* Begin Article *

Posted by Nick Sieger Tue, 04 Sep 2007 02:48:40 GMT

This week I was working on integrating the latest JRuby 1.0.1 and Goldspike 1.3 releases into our environment, when my frustration hit a fever pitch.

See, I had always thought that the .war packaging side of Goldspike was a little clunky and un-ruby-like, but I didn’t see a clear path to fixing it. I had heard little complaints about it here and there: the little configuration DSL didn’t give you enough control or wasn’t documented well enough; the fact that it downloads libraries from the internet during assembly (convenient, but not safe or reproducible for production deployments).

Also, in my own opinion it took the wrong approach to packaging Rails in a .war file. It puts the Rails application directory structure into the root of the .war file where any web server or Java application server might mistakenly serve up your code as static content. The Java .war file spec has this special directory called WEB-INF expressly for the purpose of hiding that stuff away, so why not use it?

And then, suddenly Goldspike was packaging up my entire Rails application directory, .svn directories and everything. So I set out to fix this once and for all.

And so I present Warbler. A little bird who chirpily steps up to the task of assembling your Rails application into a Java Web Archive (.war). Here, get it:

gem install warbler

And then, in the top directory of your Rails application,


Those two steps are all it takes to make a .war file, including your application and recent versions of JRuby and Goldspike, that’s deployable to your favorite Java application server.

There are a number of points about Warbler worth mentioning.

Does one thing, well

Warbler only packages, and doesn’t care about anything else, like how to dispatch servlet requests to Rails. This will allow for more runtime servlet binding mechanisms to take advantage of Warbler in the future.

Fast and lightweight

50% less code than the Goldspike packaging plugin, yet does the job quickly and efficiently.

* End Article *

**Problems to solve:**
A: Do these statements agree with the Warbler post? Answer yes or no for each, quoting the words from the post that decide it.
(i) Goldspike fetches libraries from the internet while assembling the .war file.
(ii) Warbler takes care of dispatching servlet requests to Rails.
(iii) Warbler has half as much code as the Goldspike packaging plugin.
B: Can you extend the Warbler blog post above, picking up right after its last sentence?

* Begin Record list *

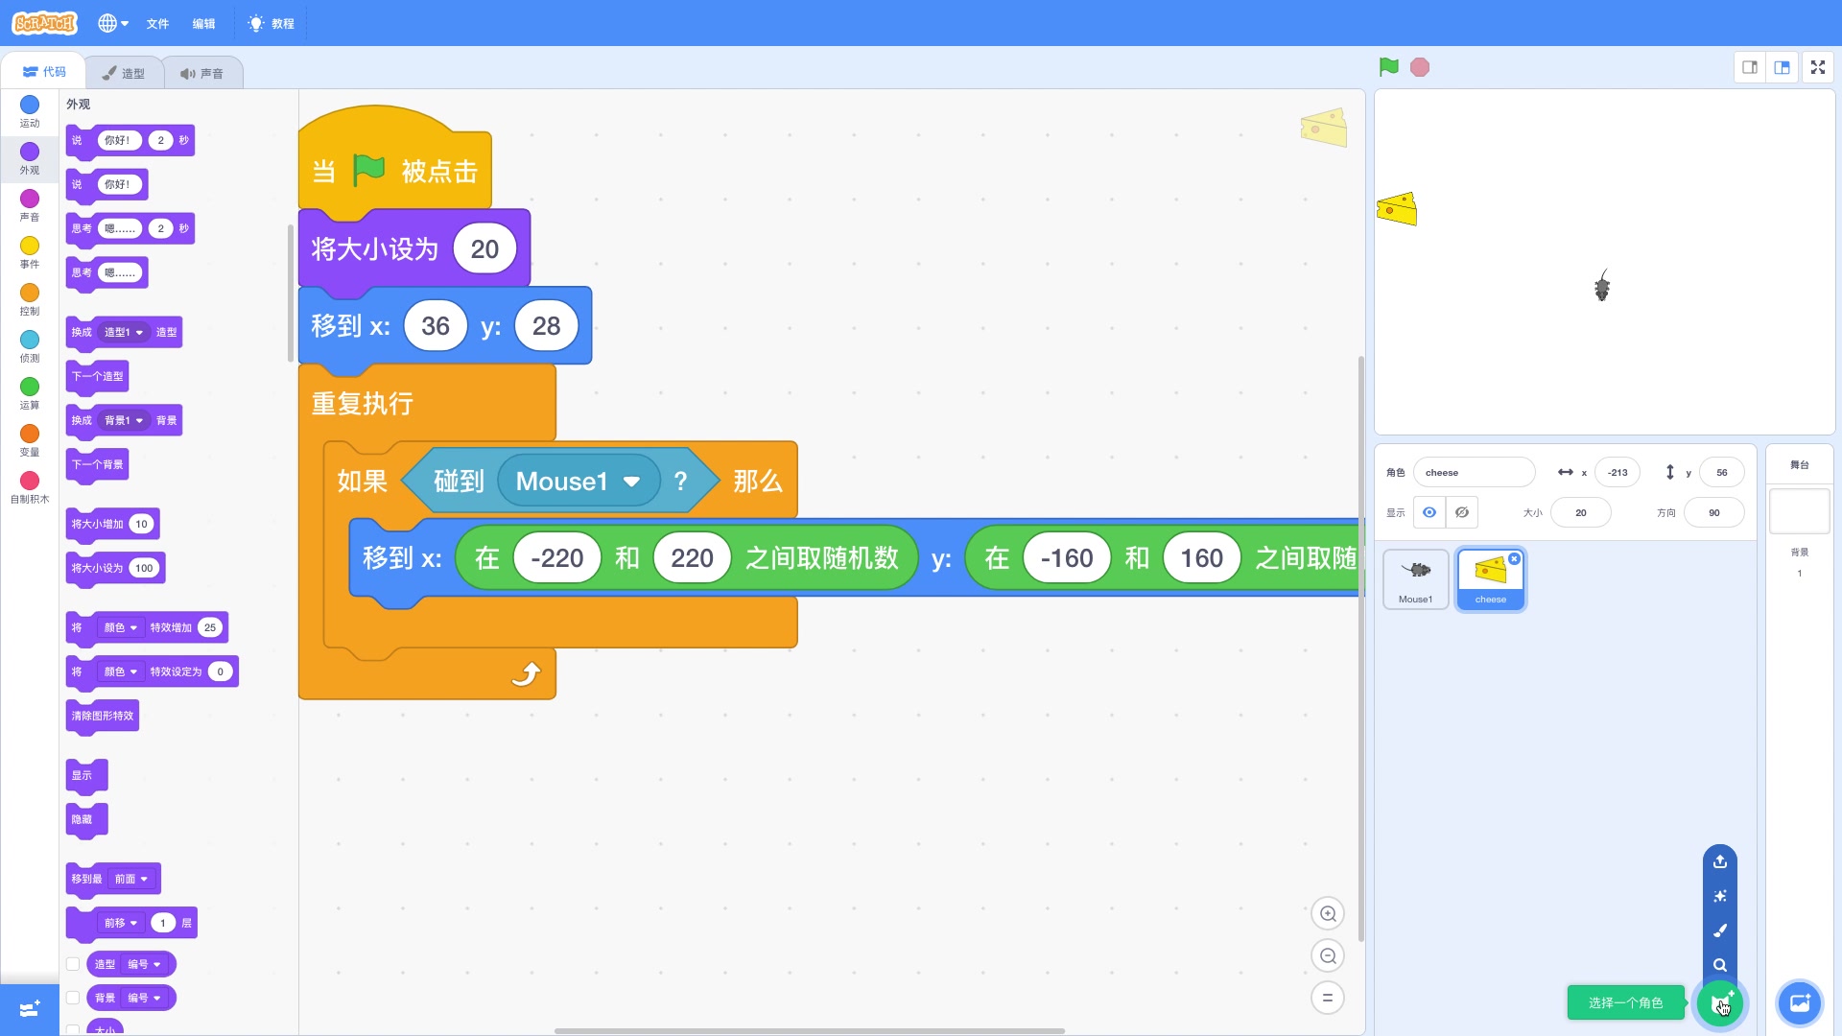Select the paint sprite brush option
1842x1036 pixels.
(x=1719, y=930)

* End Record list *
* Begin Record list *

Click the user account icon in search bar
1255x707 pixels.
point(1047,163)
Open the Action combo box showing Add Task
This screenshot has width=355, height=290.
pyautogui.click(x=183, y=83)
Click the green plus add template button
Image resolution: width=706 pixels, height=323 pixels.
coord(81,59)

* End Record list *

**Answers below:**
A:
(i) Yes: "it downloads libraries from the internet during assembly"
(ii) No: "Warbler only packages, and doesn’t care about anything else, like how to dispatch servlet requests to Rails."
(iii) Yes: "50% less code than the Goldspike packaging plugin"

B:
Sane defaults

Warbler only packages code that you need to run the application, omitting database migrations and tests. If your application is self-sufficient (no external dependencies), then the out-of-the-box configuration will probably work for you. Public HTML/images/javascript/stylesheets go in the root of the webapp, where Java webservers expect them to be.

Documented, flexible configuration

Need to customize your configuration? Run warble config and edit config/warble.rb. All the options are there, commented and documented.

Need to change out the bundled JRuby/Goldspike versions? warble pluginize makes a copy of Warbler in the vendor/plugins area of your application, allowing you to change the .jar files in the vendor/plugins/warbler-0.9/lib directory. Warbler then makes his nest in your project’s list of rake tasks (as rake -T | grep war shows)

rake war            # Create trunk.war
rake war:app        # Copy all application files into the .war
rake war:clean      # Clean up the .war file and the staging area
rake war:gems       # Unpack all gems into WEB-INF/gems
rake war:jar        # Run the jar command to create the .war
rake war:java_libs  # Copy all java libraries into the .war
rake war:public     # Copy all public HTML files to the root of the .war
rake war:webxml     # Generate a web.xml file for the webapp

Warbler even omits himself in the .war file produced when running in plugin mode, since you won’t need him at runtime. It’s the little details that matter.

Give him a try and let me know if it makes your life deploying Rails applications to JRuby on Java appservers easier!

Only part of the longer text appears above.